Furthermore it seems that the rendering (e.g. diffuse_reflectance) is correct with this respect but it doesn't correspond with the uv_coords returned by the renderer (i.e. if we would use the uv coordinates for sampling from the texture/mipmap we would get a different result.)

import os
import tensorflow as tf
import pyredner_tensorflow as pyredner
import redner

os.environ['TF_FORCE_GPU_ALLOW_GROWTH'] = 'true'
tf.compat.v1.enable_eager_execution()  # redner only supports eager mode

# Use GPU if available
pyredner.set_use_gpu(tf.test.is_gpu_available(cuda_only=True, min_cuda_compute_capability=None))
# Square
#  (-0.5, 0.5, 0) ----- (0.5, 0.5, 0)
#           |               |
#           |               |
#  (-0.5,-0.5, 0) ----- (0.5,-0.5, 0)
vertices = tf.convert_to_tensor([
    [-0.5, -0.5, 0.0],
    [0.5, -0.5, 0.0],
    [-0.5, 0.5, 0.0],
    [0.5, 0.5, 0.0]
])
indices = tf.convert_to_tensor([
    [0, 1, 2],
    [2, 1, 3]
], dtype=tf.int32)
uvs = tf.convert_to_tensor([
    [0.0, 1.0],
    [1.0, 1.0],
    [0.0, 0.0],
    [1.0, 0.0]
])

# Materials
mat = pyredner.Material(
    diffuse_reflectance=tf.convert_to_tensor([0.5, 0.5, 0.5]))
materials = [mat]

# Shapes
shape = pyredner.Shape(vertices, indices, 0, uvs)
shapes = [shape]

pixels = 3
# Setup camera: We use an orthographic camera just to
#               make the projection more "2D": the depth is only used
#               for determining the order of the meshes.
cam = pyredner.Camera(position=tf.convert_to_tensor([0.0, 0.0, 1.0]),
                      look_at=tf.convert_to_tensor([0.0, 0.0, 0.0]),
                      up=tf.convert_to_tensor([0.0, 1.0, 0.0]),
                      clip_near=1e-2,  # needs to > 0
                      resolution=(pixels, pixels),
                      camera_type=redner.CameraType.orthographic)

# square: [-0.5, 0.5] x [-0.5, 0.5]
# camera sees: [-0.75, 0.75] x [-0.75, 0.75]
# expected coverage / alpha:
# 1/4, 1/2, 1/4
# 1/2, 1/1, 1/2
# 1/4, 1/2, 1/4
cam.cam_to_world = pyredner.gen_look_at_matrix(
    cam.position,
    cam.look_at,
    cam.up) @ pyredner.gen_scale_matrix(tf.ones(3) * 0.75)

# Setup the scene.
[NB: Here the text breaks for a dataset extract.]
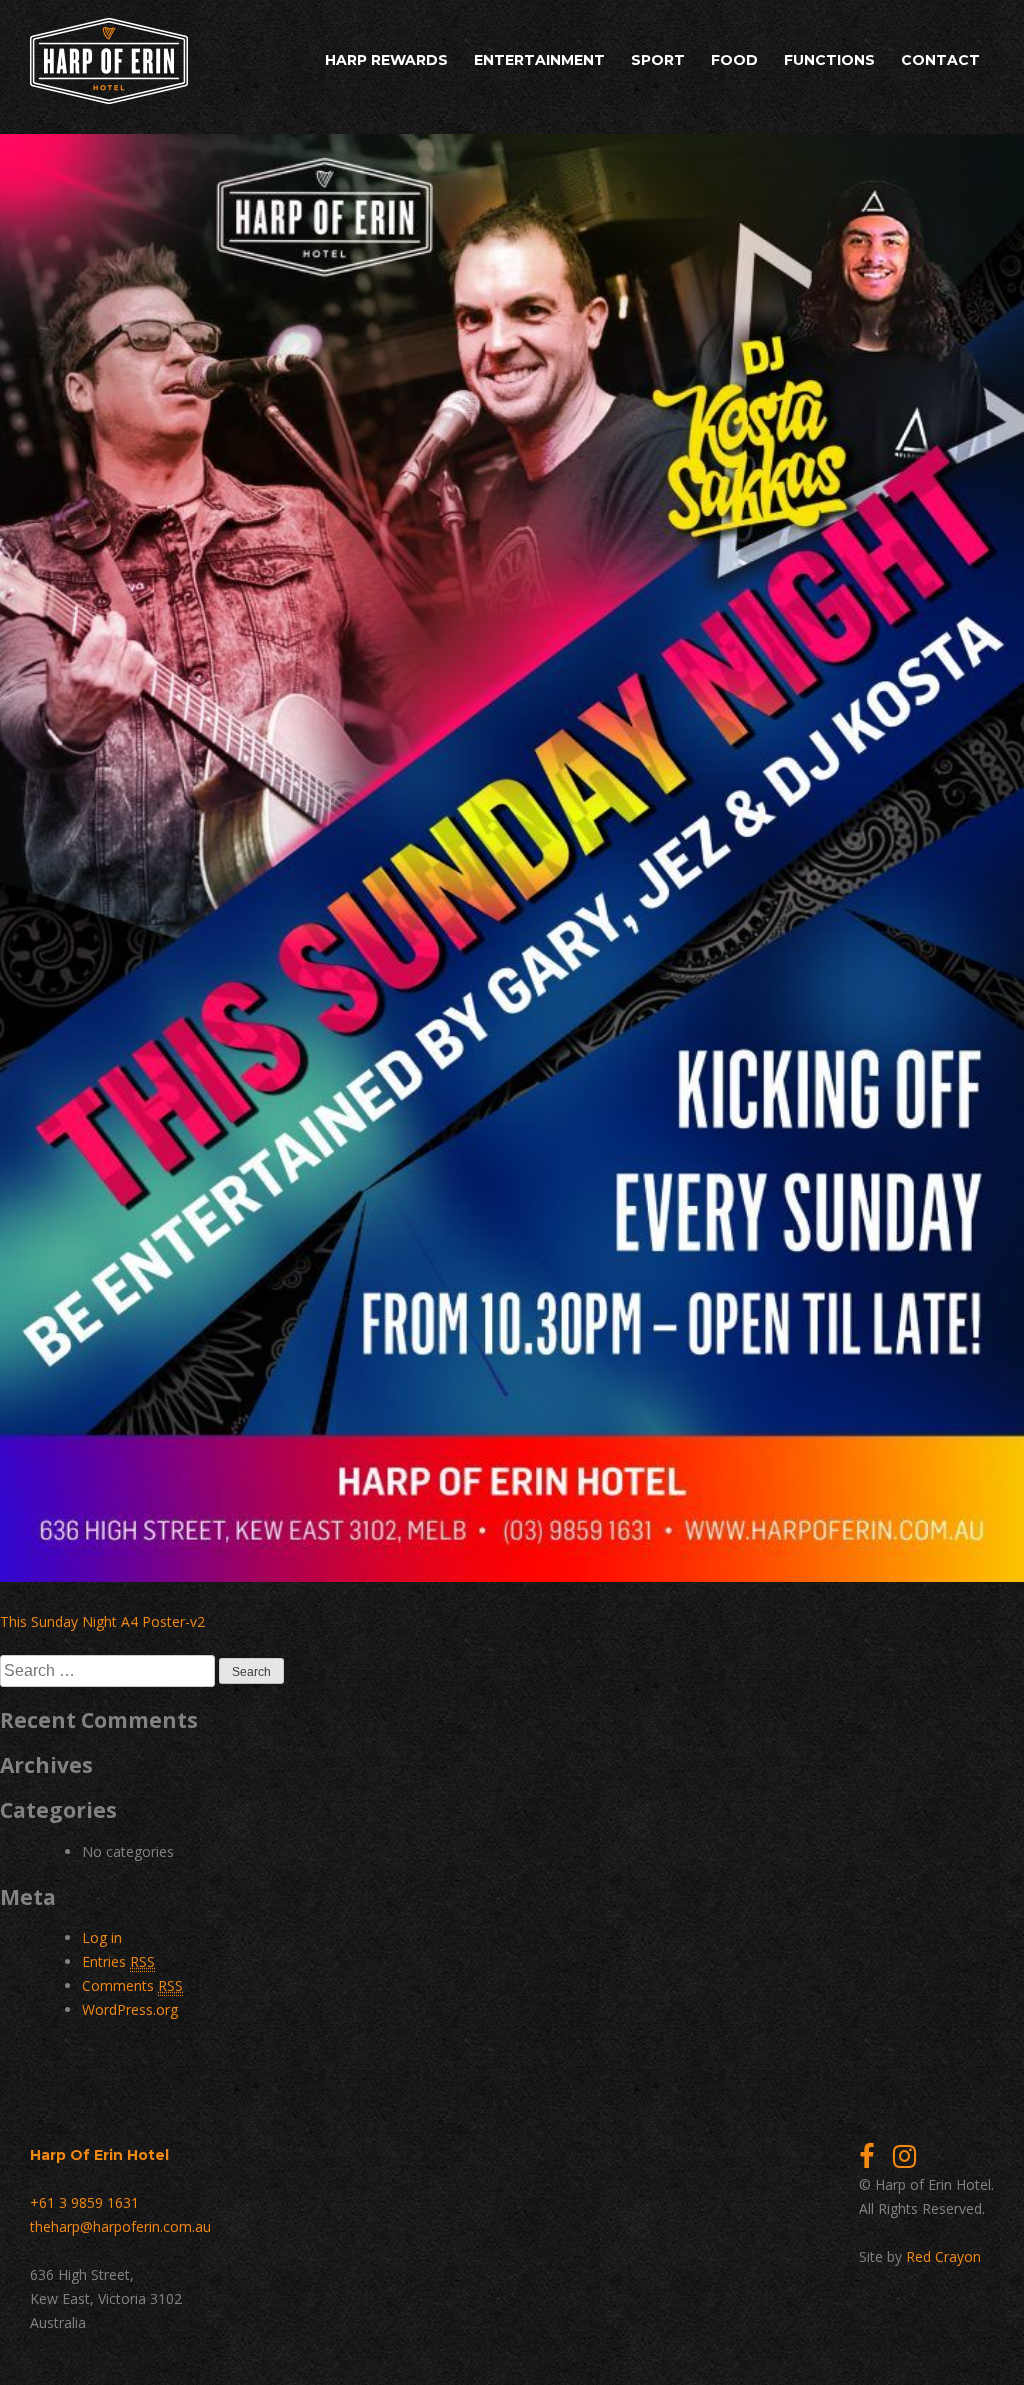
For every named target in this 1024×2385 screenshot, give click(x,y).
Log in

We don't need lights.
scene = pyredner.Scene(cam, shapes, materials, [])
channels = [pyredner.channels.uv, pyredner.channels.depth, pyredner.channels.alpha]
res = pyredner.render_generic(scene=scene, channels=channels, max_bounces=0,
                              sampler_type=redner.SamplerType.independent,
                              num_samples=(2**14, 1))

uv = res[:, :, 0:2]
depth = res[:, :, 2]
alpha = res[:, :, 3]
u = uv[:, :, 0]
v = uv[:, :, 1]
# "wrong" / unintuitive values
print(u)
print(v)
print(depth)

# correct alpha
print(alpha)

# more intuitive values
print(u / alpha)  # if alpha != 0
print(v / alpha)
print(depth / alpha)
BachiLi commented 4 years ago

It gives the average. This is necessary for the result to be differentiable. You can use 1 sample per pixel if you don't want this behavior.
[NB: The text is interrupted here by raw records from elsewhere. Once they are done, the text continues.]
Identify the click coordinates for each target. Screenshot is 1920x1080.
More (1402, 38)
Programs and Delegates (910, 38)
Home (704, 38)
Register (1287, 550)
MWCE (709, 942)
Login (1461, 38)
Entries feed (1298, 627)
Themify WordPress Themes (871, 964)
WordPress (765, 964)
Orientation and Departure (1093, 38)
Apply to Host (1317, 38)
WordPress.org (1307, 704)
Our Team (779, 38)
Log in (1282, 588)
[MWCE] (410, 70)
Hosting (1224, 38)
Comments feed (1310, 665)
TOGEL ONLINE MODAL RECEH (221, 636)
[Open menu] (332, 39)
tetterl commented 4 years ago

Thanks. So basically if I want to get the 'correct' uv maps (or depth) I have to mask all the (0,0) outside of the shape and divide the others by alpha as I do at the bottom of the example. If yes isn't this a differentiable operation?

BachiLi commented 4 years ago

It depends on which variable you differentiate with. What you do still introduce discontinuities at the object boundaries w.r.t. object movements. Imagine your object move from one pixel to another pixel. The pixel it moves to will suddenly be populated with the object's uv values, creating discontinuities.
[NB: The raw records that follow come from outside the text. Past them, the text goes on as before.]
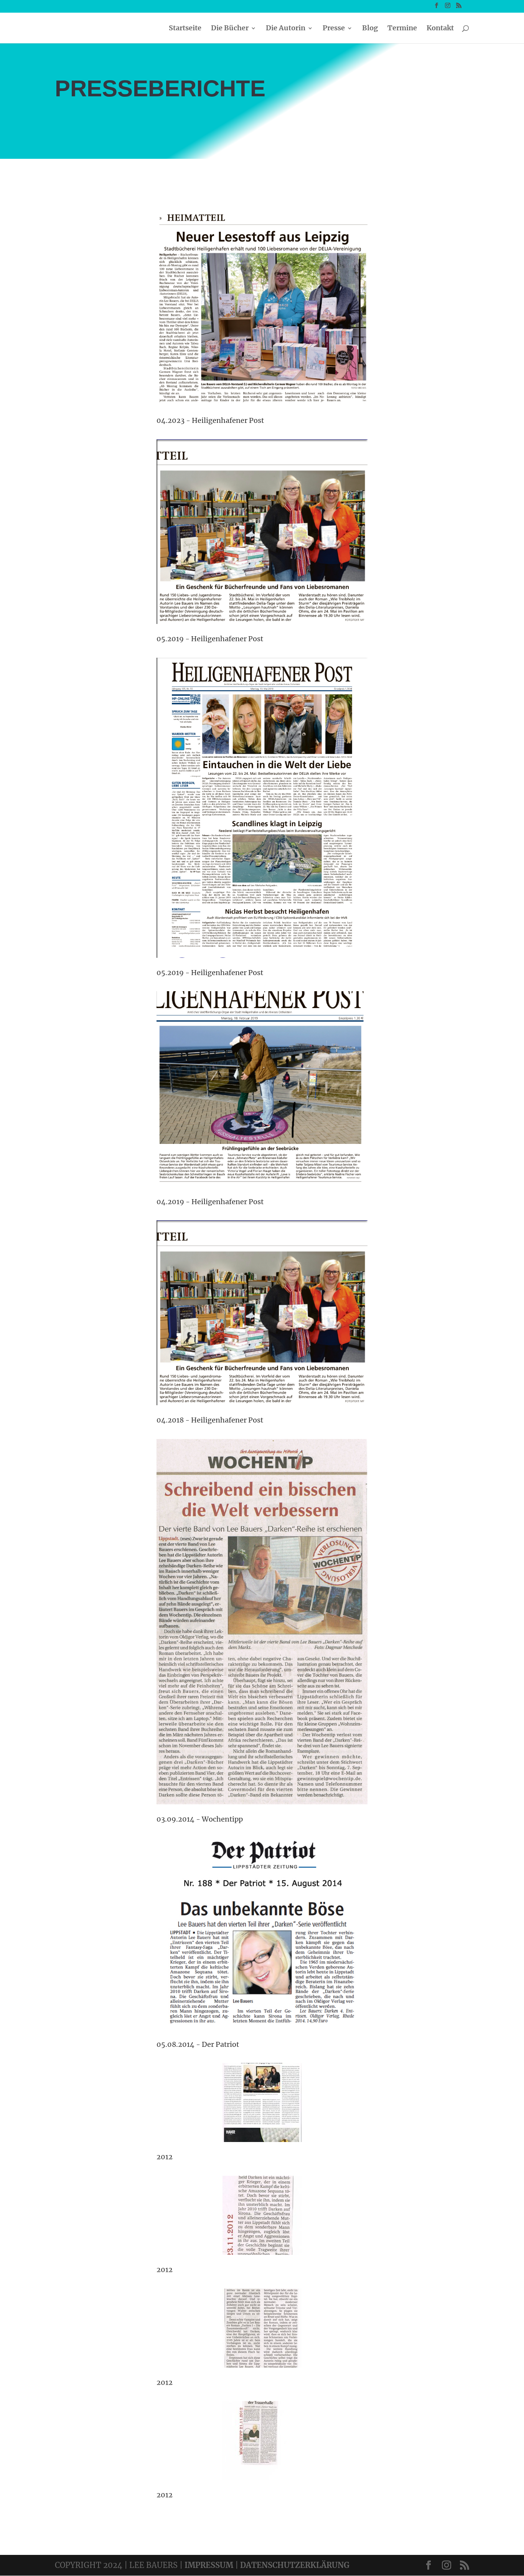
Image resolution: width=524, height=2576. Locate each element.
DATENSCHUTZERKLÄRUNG (294, 2565)
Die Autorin (285, 28)
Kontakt (440, 28)
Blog (370, 28)
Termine (402, 28)
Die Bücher (230, 28)
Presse (334, 28)
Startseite (185, 28)
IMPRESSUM (209, 2565)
tetterl commented 4 years ago

Ah I see, thanks for explaining! At the moment I'm only trying to learn the texture (static object/camera). Thus it's helpful to generate the uv coordinates in the pre-processing and then reuse them in the training phase to prevent the rendering cost by only sampling the texture at the uv coordinates.

BachiLi commented 4 years ago

No problem. Feel free to propose any fix to this. My only suggestion is to keep the original behavior as the default one, and the other behaviors can be turned on through options.

tetterl commented 4 years ago

It might be able to provide an option that allows for such outputs (if the relevant inputs don't require a gradient). But since we can't detect that with TensorFlow this seems to be a rather inconsistent interface. I'll close this issue for the moment.